But in Belton's estimation the difficulty was not exactly over. Captain Aylmer would, of course, be in London that night, and it was a question with Will whether or no Clara was not bound in honour to tell the--accursed beast, I am afraid Mr Belton called him in his soliloquies--where she would lodge on the occasion. Or would it suffice that he, Will, should hand her over to the enemy at the station of the Great Northern Railway on the following morning? All the little intricacies of the question presented themselves to Will's imagination. How carefully he would be with her, that the inn accommodation should suffice for her comfort! With what pleasure would he order a little dinner for them two, making something of a gentle _fete_ of the occasion! How sedulously would he wait upon her with those little attentions, amounting almost to worship, with which such men as Will Belton are prone to treat all women in exceptionable circumstances when the ordinary routine of life has been disturbed! If she had simply been his cousin, and if he had never regarded her otherwise, how happily could he have done all this! As things now were, if it was left to him to do, he should do it, with what patience and grace might be within his power; he would do it, though he would be mindful every moment of the bitterness of the transfer which he would so soon be obliged to make; but he doubted whether it would not be better for Clara's sake that the transfer should be made overnight. He would take her up to London, because in that way he could be useful; and then he would go away and hide himself. 'Has Captain Aylmer said where he would meet you?' he asked after a pause.

'Of course I must write and tell him.'

'And is he to come to you when you reach London?'

'He has said nothing about that. 'He will probably be at the House of Commons, or too busy somewhere to come to me then. But why do you ask? Do you wish to hurry through town?'

'Oh dear, no.'

'Or perhaps you have friends you want to see. Pray don't let me be in your way. I shall do very well, you know.'

Belton rebuked her by a look before he answered her. 'I was only thinking,' he said, 'of what would be most convenient for yourself. I have nobody to see, and nothing to do, and nowhere to go to.' Then Clara understood it all, and said that she would write to Captain Aylmer and ask him, to join them at the hotel.

She determined that she would see Mrs Askerton before she went; and as that lady did not come to the Castle, Clara called upon her at the cottage. This she did the day before she left, and she took her cousin with her. Belton had been at the cottage once or twice since the day on which Mrs Askerton had explained to him how the Aylmer alliance might be extinguished, but Colonel Askerton had always been there, and no reference had been made to the former conversation.

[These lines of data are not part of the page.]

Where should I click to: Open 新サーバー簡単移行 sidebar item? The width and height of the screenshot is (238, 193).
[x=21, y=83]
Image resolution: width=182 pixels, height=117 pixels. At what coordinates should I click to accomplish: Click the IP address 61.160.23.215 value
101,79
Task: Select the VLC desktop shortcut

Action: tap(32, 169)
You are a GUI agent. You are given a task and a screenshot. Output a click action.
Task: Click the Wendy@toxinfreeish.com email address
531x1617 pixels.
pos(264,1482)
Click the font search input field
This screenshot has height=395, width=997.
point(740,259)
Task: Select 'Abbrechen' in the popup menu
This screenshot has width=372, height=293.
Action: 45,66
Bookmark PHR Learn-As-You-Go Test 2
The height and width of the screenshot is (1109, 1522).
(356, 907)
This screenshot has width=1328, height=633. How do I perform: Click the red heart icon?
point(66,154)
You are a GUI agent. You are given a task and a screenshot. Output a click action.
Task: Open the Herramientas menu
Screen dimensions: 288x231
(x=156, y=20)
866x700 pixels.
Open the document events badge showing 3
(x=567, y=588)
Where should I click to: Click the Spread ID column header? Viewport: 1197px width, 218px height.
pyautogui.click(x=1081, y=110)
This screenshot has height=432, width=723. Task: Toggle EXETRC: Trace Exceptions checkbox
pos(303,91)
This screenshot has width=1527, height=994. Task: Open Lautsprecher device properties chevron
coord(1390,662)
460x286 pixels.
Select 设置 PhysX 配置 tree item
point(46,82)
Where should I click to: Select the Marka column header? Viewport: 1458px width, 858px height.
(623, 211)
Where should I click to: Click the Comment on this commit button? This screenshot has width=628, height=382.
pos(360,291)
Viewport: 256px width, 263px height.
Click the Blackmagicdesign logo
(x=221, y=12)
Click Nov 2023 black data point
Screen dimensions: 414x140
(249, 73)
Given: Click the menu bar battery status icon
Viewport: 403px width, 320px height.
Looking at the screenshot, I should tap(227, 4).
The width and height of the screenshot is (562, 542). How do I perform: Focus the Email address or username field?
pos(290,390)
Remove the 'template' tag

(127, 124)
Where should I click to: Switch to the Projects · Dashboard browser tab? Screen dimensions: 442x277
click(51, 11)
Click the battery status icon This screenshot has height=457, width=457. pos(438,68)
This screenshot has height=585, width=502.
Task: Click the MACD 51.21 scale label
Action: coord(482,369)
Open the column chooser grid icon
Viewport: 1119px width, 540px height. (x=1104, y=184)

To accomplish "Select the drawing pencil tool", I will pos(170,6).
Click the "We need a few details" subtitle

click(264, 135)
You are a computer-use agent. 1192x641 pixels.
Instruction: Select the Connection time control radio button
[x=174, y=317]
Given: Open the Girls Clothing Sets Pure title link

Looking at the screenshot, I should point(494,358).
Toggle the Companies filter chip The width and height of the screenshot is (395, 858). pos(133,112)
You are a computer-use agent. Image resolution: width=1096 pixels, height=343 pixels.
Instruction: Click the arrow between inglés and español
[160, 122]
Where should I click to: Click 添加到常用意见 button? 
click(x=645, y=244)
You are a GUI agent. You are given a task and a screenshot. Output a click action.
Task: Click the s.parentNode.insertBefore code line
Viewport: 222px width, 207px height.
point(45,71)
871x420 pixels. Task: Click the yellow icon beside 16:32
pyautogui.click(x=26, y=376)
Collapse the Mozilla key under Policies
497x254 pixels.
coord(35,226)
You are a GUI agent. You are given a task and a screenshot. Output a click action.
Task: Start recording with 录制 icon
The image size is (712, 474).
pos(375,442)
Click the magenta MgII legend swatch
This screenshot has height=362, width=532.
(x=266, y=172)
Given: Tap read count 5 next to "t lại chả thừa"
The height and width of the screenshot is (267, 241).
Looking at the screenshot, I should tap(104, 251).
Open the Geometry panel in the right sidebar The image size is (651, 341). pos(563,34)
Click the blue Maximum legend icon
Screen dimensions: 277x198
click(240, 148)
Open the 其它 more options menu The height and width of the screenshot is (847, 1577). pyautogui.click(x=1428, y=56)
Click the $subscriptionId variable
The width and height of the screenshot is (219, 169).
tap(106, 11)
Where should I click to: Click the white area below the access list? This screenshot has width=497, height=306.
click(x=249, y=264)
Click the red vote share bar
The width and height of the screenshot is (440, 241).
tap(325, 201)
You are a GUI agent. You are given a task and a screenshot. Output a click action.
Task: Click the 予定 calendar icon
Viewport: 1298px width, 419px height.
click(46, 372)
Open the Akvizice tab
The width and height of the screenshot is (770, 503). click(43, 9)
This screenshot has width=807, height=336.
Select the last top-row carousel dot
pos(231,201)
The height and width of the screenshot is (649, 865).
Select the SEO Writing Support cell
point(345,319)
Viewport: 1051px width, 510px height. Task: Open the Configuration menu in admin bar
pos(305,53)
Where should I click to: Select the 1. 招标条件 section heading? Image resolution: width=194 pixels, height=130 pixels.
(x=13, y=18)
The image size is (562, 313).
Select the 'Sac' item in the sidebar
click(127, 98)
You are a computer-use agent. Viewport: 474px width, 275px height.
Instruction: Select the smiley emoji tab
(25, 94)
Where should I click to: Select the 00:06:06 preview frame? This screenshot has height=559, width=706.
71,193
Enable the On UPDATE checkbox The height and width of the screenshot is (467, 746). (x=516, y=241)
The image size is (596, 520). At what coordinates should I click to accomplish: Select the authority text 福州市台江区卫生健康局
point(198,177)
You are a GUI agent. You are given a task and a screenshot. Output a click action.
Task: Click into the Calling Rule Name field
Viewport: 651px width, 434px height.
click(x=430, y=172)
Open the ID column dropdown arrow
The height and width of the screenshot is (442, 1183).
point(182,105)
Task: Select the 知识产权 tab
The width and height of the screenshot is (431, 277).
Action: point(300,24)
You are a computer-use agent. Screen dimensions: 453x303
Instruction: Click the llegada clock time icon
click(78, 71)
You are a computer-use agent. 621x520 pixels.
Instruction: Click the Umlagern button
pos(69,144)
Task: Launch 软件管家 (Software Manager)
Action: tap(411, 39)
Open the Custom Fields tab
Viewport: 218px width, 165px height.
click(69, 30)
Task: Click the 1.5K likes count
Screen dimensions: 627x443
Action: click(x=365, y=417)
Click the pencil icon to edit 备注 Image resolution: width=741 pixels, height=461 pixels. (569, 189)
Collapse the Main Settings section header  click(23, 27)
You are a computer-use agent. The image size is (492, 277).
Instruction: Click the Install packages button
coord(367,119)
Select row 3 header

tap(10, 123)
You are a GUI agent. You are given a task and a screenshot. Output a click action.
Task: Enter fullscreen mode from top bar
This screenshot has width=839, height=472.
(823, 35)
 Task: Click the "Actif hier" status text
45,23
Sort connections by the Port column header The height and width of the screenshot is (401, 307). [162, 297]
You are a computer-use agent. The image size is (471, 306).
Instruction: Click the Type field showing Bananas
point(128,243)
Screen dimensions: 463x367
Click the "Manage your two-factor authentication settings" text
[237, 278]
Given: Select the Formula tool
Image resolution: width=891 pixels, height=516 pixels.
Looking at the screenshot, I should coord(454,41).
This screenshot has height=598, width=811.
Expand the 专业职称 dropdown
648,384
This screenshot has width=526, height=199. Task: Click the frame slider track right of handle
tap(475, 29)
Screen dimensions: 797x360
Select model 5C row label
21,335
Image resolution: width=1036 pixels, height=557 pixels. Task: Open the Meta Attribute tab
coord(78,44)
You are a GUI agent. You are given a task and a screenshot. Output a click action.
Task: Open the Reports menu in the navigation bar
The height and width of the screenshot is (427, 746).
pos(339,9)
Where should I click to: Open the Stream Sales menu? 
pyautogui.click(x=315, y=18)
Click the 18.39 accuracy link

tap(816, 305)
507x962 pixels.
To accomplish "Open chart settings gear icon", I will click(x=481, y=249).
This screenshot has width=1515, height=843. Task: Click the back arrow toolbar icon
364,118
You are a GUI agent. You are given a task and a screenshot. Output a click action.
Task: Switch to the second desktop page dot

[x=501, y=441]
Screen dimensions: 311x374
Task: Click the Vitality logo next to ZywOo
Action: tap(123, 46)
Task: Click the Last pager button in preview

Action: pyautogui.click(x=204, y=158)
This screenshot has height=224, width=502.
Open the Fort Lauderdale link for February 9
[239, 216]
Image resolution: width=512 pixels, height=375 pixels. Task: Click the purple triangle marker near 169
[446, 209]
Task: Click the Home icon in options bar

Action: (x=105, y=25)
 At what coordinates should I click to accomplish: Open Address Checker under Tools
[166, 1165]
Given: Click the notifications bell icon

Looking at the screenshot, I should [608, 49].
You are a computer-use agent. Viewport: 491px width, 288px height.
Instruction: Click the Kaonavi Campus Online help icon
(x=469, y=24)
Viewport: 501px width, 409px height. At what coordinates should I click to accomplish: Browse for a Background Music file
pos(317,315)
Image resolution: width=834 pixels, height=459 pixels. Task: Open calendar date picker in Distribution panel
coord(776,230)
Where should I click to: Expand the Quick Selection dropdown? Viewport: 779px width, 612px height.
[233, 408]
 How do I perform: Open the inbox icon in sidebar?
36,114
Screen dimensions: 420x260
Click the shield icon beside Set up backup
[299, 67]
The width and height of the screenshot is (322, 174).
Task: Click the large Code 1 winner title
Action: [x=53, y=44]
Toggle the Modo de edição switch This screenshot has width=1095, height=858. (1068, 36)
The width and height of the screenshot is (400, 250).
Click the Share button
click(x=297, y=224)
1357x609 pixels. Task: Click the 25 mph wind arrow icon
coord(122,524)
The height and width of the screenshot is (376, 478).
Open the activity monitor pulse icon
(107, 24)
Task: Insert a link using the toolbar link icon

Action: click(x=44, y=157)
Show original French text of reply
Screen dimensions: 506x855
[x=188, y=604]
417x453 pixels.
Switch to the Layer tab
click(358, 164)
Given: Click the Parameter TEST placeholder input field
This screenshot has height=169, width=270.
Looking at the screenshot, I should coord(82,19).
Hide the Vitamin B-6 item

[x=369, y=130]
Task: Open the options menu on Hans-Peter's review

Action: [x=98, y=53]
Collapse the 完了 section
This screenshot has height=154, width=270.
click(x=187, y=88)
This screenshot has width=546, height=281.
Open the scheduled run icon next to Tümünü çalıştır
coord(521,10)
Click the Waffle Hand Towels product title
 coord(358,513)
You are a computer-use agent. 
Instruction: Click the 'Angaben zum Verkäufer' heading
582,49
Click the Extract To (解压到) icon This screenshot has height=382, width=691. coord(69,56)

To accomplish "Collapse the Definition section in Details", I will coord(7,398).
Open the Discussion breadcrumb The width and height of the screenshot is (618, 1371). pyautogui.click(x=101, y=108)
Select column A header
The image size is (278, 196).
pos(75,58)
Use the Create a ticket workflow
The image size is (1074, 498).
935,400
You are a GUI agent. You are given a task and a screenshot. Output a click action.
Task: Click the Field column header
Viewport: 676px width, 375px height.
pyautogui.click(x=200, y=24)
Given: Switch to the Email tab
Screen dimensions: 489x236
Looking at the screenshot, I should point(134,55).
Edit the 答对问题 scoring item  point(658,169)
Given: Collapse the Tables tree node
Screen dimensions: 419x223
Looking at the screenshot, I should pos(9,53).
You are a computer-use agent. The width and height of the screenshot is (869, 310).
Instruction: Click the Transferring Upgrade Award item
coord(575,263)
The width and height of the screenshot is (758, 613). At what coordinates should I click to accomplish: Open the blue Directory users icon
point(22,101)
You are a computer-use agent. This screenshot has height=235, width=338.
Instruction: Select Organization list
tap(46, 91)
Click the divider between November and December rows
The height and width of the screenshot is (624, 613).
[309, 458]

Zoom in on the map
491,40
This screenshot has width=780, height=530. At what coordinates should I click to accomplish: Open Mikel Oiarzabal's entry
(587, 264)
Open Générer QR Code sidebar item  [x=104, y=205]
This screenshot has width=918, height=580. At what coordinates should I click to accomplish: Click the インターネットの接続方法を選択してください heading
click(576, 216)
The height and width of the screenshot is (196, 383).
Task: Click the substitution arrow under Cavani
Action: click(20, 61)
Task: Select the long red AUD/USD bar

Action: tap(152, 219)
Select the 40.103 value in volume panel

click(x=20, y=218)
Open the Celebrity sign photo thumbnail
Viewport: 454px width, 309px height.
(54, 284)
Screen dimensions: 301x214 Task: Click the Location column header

Colonel Askerton was not there now, and Belton was almost afraid that words would be spoken to which he would hardly know how to listen.

'And so you are really going?' said Mrs Askerton.

'Yes; we start tomorrow,' said Clara.

'I am not thinking of the journey to London,' said Mrs Askerton, 'but of the danger and privations of your subsequent progress to the North.'

'I shall do very well. I am not afraid that any one will eat me.'

'There are so many different ways of eating people! Are there not, Mr Belton?'

'I don't know about eating, but there are a great many ways of boring people,' said he.

'And I should think they will be great at that kind of thing at Aylmer Castle. One never hears of Sir Anthony, but I can fancy Lady Aylmer to be a terrible woman.'

'I shall manage to hold my own, I dare say,' said Clara.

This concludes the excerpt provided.